A resolution adopted by the San Francisco Labor Council calls upon the “House of Labor” to oppose “the foreign policy disasters led by the most right-wing president in memory.” The resolution also calls for end to the occupation of Iraq and Afghanistan, the return of our troops, and relinquishing U.S. power to the United Nations.

In its three operative paragraphs, the resolution outlines its concerns about the reluctance of the AFL-CIO Executive Council to “address the interconnection between U.S. expenditures for a disastrous foreign policy and … the under-funding of all public services,” adding that the council’s “failure to criticize the Bush administration’s reckless, militaristic empire-building is to ignore the huge fat elephant in our living room.”
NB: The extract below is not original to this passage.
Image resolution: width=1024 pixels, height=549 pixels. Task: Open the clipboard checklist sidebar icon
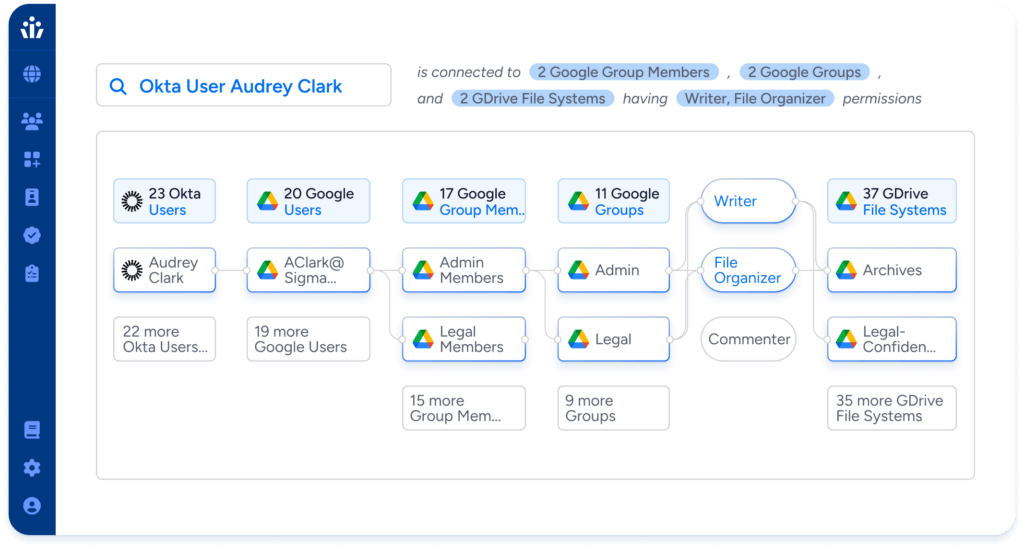click(x=32, y=273)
While recognizing that the council “apparently” made its decision as a way of preserving unity, the resolution points out that many labor unions gave decisive support to the civil rights movement of the 1960s, and are currently giving support to the rights of immigrant workers, even though some sectors of labor were initially hostile to these efforts.

“Therefore be it resolved,” the resolution concludes, “that the House of Labor oppose the foreign disasters policy led by the most right-wing president in memory.”

“The Bush administration doesn’t have a foreign policy that makes any sense,” Walter L. Johnson, secretary-treasurer of the San Francisco council, told the World in a telephone interview on Oct. 21. Although stopping short of accusing George W. Bush of deliberately lying, Johnson, using what he called “the language if diplomacy,” said, “The picture we were given was in marked contrast to the picture that was there.”

As for the need to speak out on the Iraq situation, Johnson quoted from a cover story of the magazine of the former Retail Clerks union: “To sin by silence when we should speak out is to make cowards of even honest men and women.”

Johnson said he thinks the AFL-CIO is “coming around” and pointed to its opposition the Free Trade Area of the America. “Look at their recent brochure on the issue.”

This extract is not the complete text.